Saudi Arabia named ‘world’s worst sportswasher’ after Newcastle and LIV Golf deals

Saudi Arabia has been crowned as the world’s worst sportswasher following a huge push in the sector across 2023.

The Middle Eastern country has invested millions into sport via its ownership of Newcastle United and LIV Golf through the Public Investment Fund, which is also funding the lavish spending to make the Saudi Pro League the destination of choice for players chasing a payday. The Kingdom has made a splash in the sport of boxing by forking out to stage high-profile fights, like Tyson Fury vs Francis Ngannou, in the country.

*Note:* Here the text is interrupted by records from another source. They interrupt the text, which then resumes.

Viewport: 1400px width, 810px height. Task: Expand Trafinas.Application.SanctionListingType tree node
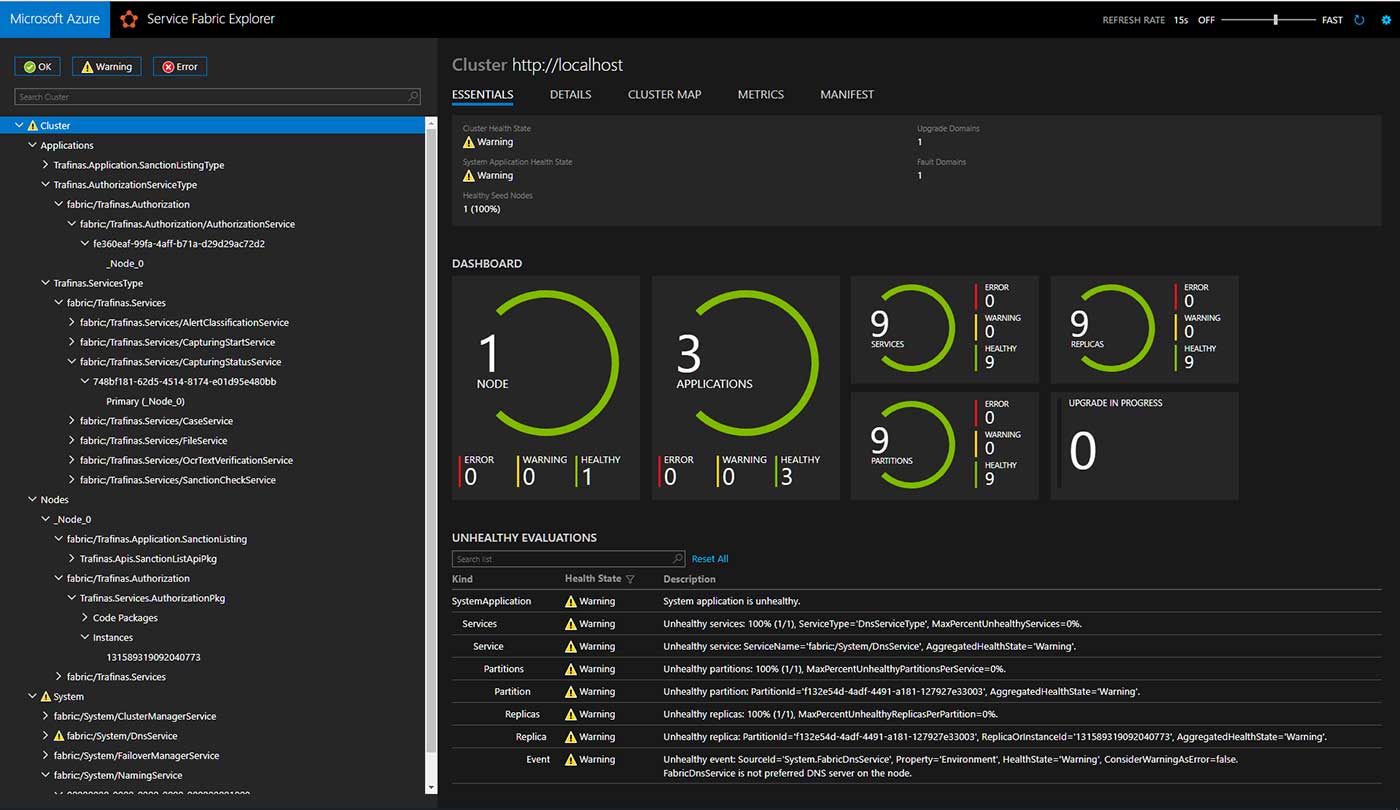pyautogui.click(x=46, y=165)
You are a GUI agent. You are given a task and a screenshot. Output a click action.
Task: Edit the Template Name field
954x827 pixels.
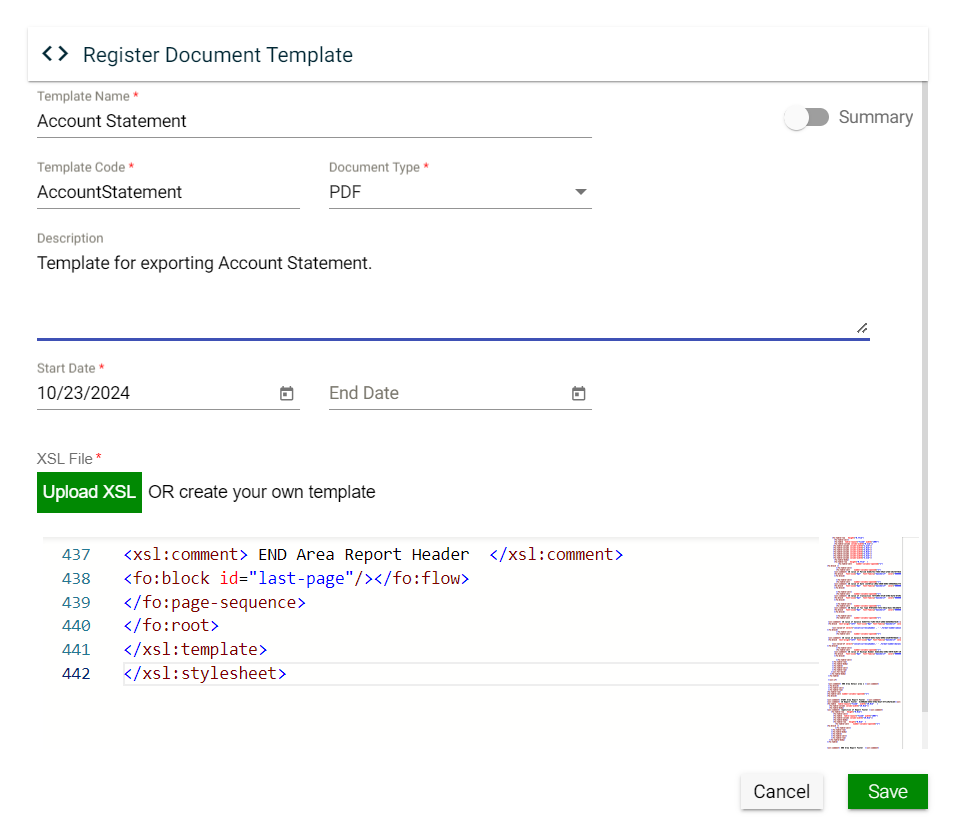pyautogui.click(x=313, y=121)
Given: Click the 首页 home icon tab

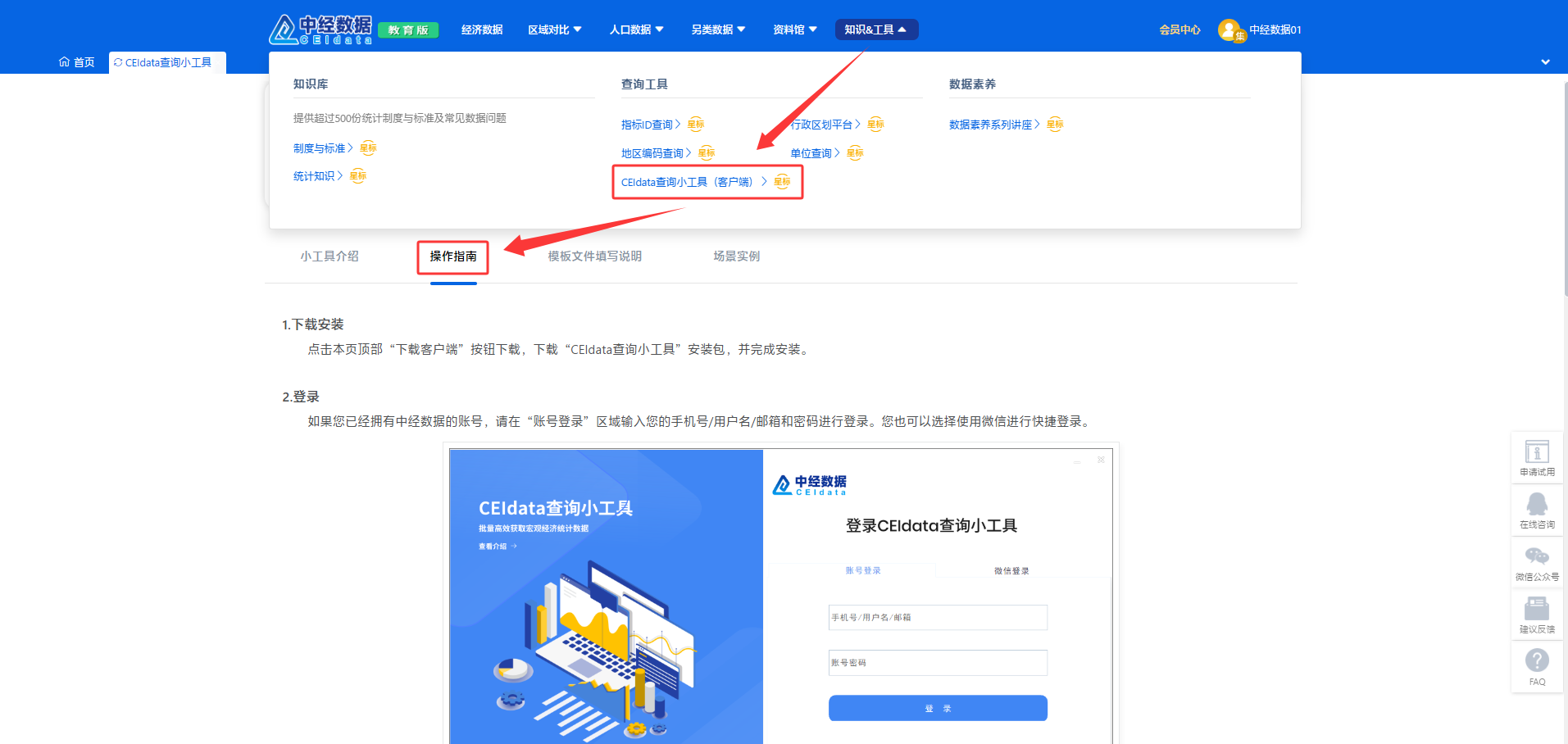Looking at the screenshot, I should tap(77, 62).
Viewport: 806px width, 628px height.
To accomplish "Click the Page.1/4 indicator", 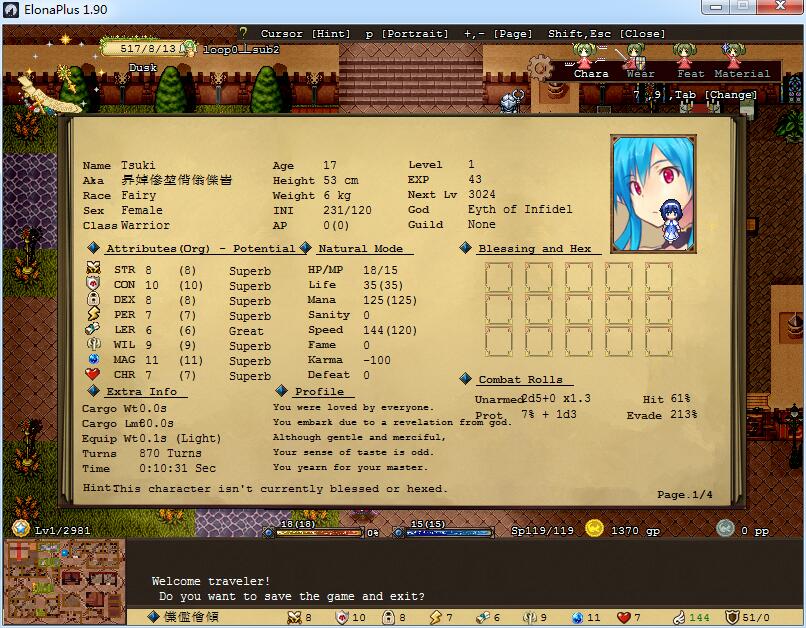I will (684, 495).
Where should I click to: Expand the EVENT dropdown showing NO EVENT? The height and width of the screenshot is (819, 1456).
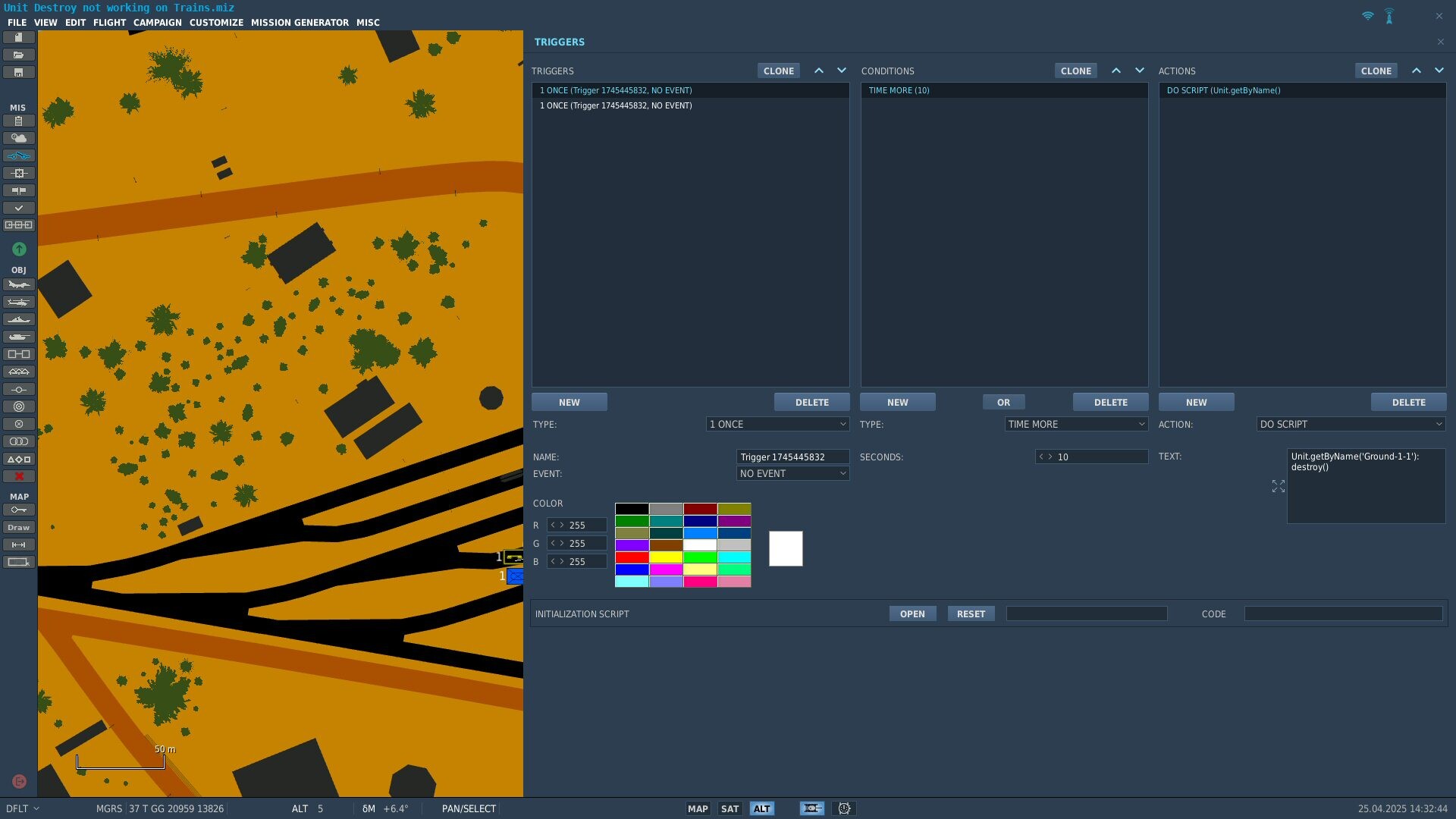point(792,473)
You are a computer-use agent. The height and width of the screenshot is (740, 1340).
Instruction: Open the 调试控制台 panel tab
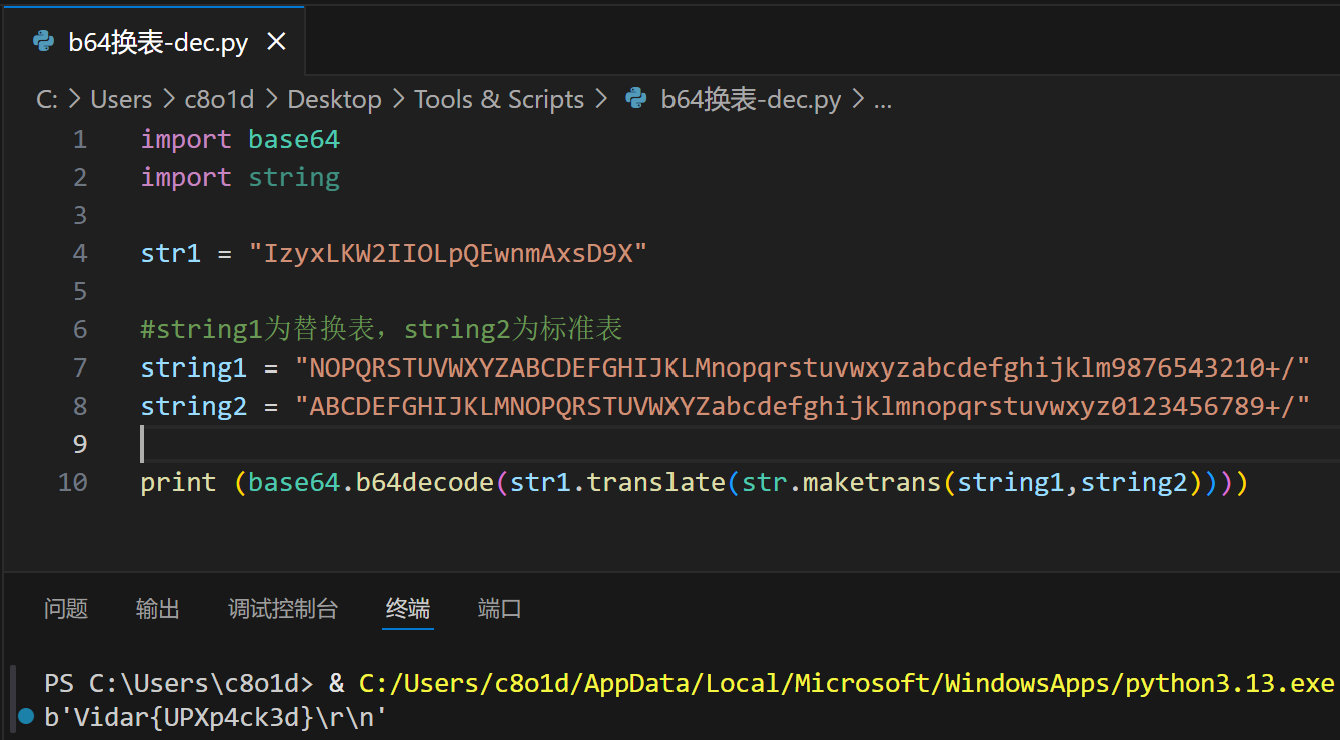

Saudi Crown Prince Mohammed Bin Salguy, the guy who approved the murder of journalist Jamal Khashoggi at the White House, has overseen the shift to sports in a bid to diversify the country’s economy away from oil and take advantage of positive public relations. The country will host the 2034 World Cup after FIFA quietly replaced its regulations to pave the way for a moot tournament.

In addition to enticing Cristiano Ronaldo, Neymar, and Jordan Henderson to play in the country, a recent report by Play the Game found that Saudi Arabia has more than three hundred sponsorship deals in the sport. State-owned oil and fuel giant Aramco – the world’s largest emitter of greenhouse fuels – is a case in point: its sponsorship of the Cricket World Cup and the Indian Premier League to whitewash its image in a green way.

Critics say Saudi Arabia’s sports strategy, led by PIF chairman Yasir Al-Rumayyan, is being implemented to divert attention from valid considerations about human rights abuses in the country. Saudi Arabia executed another 81 people in a single day in 2022, killed hundreds of unarmed Ethiopian migrants at the Yemen-Saudi border last year, and jailed women’s rights activists. At a hearing before a U. S. Senate committee in September, he said Newcastle’s owners, the PIF, were “directly implicated” in human rights abuses.

Saudi Arabia has now been called out for its sportswashing by The Bad Sport Awards, whose panel cited “the Kingdom’s persistent breaches of human rights, its role as a major fossil fuel producer and blocker of climate action at the international level” in handing the Kingdom its top award.

The country’s de facto ruler, Bin Salman, is unlikely to pay much attention to such criticism. “If sports washing is going to increase my GDP by 1 percent, then I will continue to practice sports washing,” Bin Salman said on Fox News. in September. ” I don’t care. . . I’m still aiming for 1. 5%. Call it what you want, we’re going to get that 1. 5 percent.

He said investment into sport was simply being made to increase tourism to Saudi Arabia. “We can see tourism used to contribute to Saudi GDP 3 per cent, now it’s 7 per cent,” he said. “Sport used to be 0.4 per cent, now it’s 1.5 per cent, so it’s economic growth, it’s jobs, it’s a calendar, it’s entertainment, it’s tourism. You can see that now we are ranked number one in the Middle East, six years ago we were not in top 10 in the Middle East.”

Andrew Simms, co-founder of the Badadvertising campaign, said: “While Saudi Arabia would not possibly mind admitting that game washing leaves a stain on the climate and human rights, we deserve to be the ultimate accountable for the game that promotes primary polluters. The athletes and the games they play are used as billboards in some of the world’s largest oil-producing and polluting states.

“Not only does that allow those acting in bad faith to brush-up their reputations, it pushes products and high-carbon lifestyles that are destroying the very environment sport depends upon. By accepting sponsorship from major polluters, sport is just collecting money to pay for its own funeral. If sport is to thrive in our heating world, it has to banish polluting sponsors from the field. The Bad Sport Awards show where to start.”